Dissection Type A – Case 1
- 56-year-old female who presented with chest pain (CCS Class IV) associated with dyspnea. Referred for staged PCI of OM1 and RI.
- HTN, HLD, DM, CAD s/p PCI, CVA, PE, Hypothyroidism, PUD, Asthma
- LVEF 60%
- Cardiac CTA: Severe 3-Vessel CAD.
- Prior Cardiac Catheterization: OM1 80-90% stenosis, RI 70-80% stenosis. S/p PCI of the LPL.
- Home Medications: Aspirin, Clopidogrel, Warfarin, Simvastatin, Metoprolol Tartrate, Lisinopril, Omeprazole, Insulin, Metformin, Albuterol, Fluticasone, Montelukast, Iron supplementation
- Adjunct Pharmacotherapy: Clopidogrel, Ticagrelor, Bivalirudin
Case Overview
- Underwent intervention of RI and OM1.
- Procedure was complicated by a guide catheter (VL 3.5/6 Fr) induced, non-flow-limiting Type A dissection of the LM.
- A stent was placed to treat the dissection; however, due to geographic miss another stent was required. This was followed by post dilatation of the stents, which successfully treated the dissection.
- Troponin-I was 0 ng/mL and CK-MB peaked at 2.1 ng/mL.
- Patient was discharged the next day without any sequelae.
Learning Objectives
- What is the likely explanation or reason why the complication occurred?
- Guide catheter-induced injury of an angiographically normal LM
- How could the complication have been prevented?
- Maintain guide catheter coaxiality, be cautious with manipulation of the guide catheter, and continuously monitor the position of the guide catheter throughout the procedure. This is extremely important when there is difficulty delivering equipment in tortuous and calcified lesions.
- Is there an alternate strategy that could have been used to manage the complication?
- Upfront use of a longer stent to cover the dissection flap.
- What are the important learning points?
- This is a type A dissection because there is a small linear streak with haziness, and no persistence of dye stasis.
- Always anticipate possible complications, especially when you have difficulty delivering equipment. It is reasonable to keep an additional balloon and stent on standby should a complication arise so they are readily available to use without delay.
- LM dissection is an emergency and a stent is almost always required to treat the dissection. LM dissection balloon tacking alone is insufficient because this will lead to a suboptimal result and a catastrophic event.
- If there is no residual LM disease, recommend to proceed to direct stent placement.
- If there is disease involving the LM, it is reasonable to first prep the lesion and tack the dissection with balloon inflation, and then place a stent.
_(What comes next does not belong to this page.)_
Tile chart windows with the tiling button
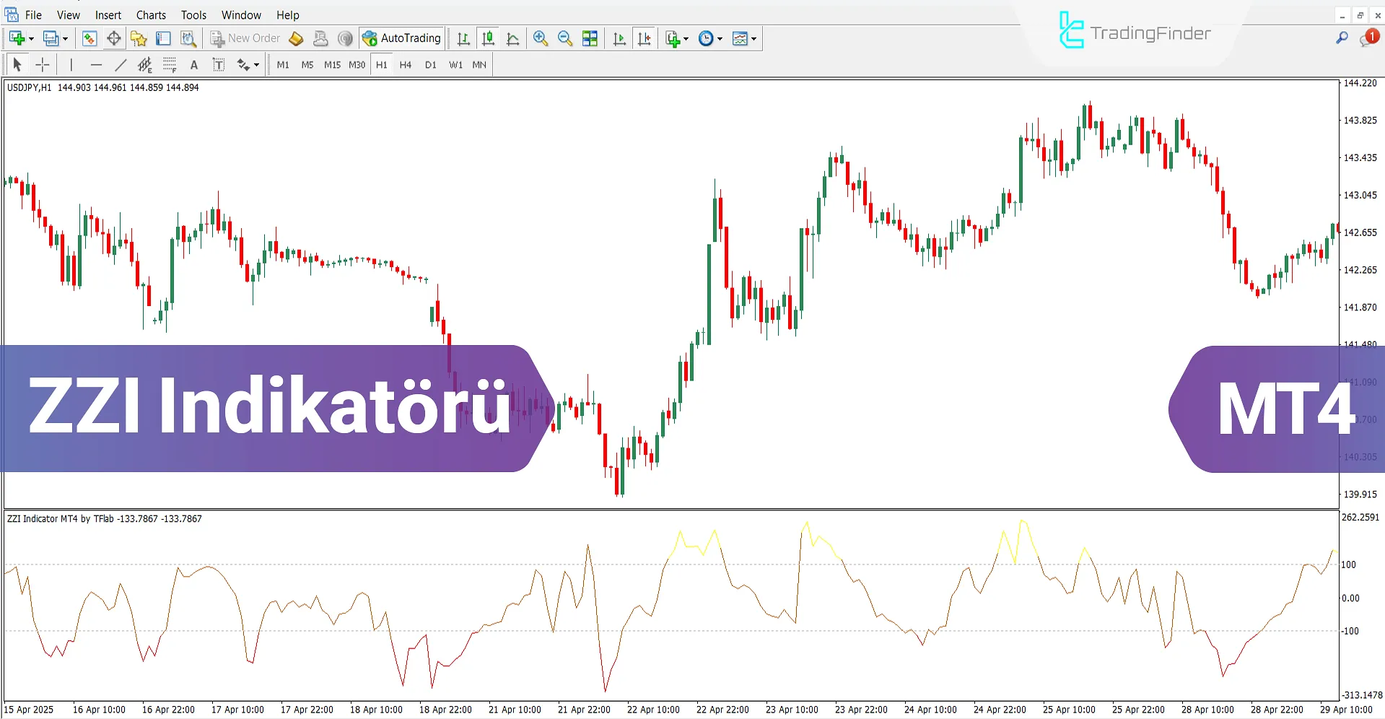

- Remember to appropriately size the stent diameter and length to assure it adequately covers the entry and exit point of the dissection. We recommend routine LM intravascular imaging with IVUS, to determine the optimal stent length, diameter, and landing zones. Intravascular imaging would have been particularly helpful in this case, in differentiating the etiology of a radiolucency seen during angiography.
- In this case, the stent likely moved while deploying it due to patient’s respiration and/or rapid heart rate.
- To better manage patient’s respiration you should ask the patient to hold their breath prior to stent deployment.
- To better manage patient’s heart rate it is best to give IV adenosine 6 mg x one dose to control heart rate by inducing a transient, 6 to 8 second heart block prior to stent deployment. This is very important for placement of a stent involving an ostial lesion.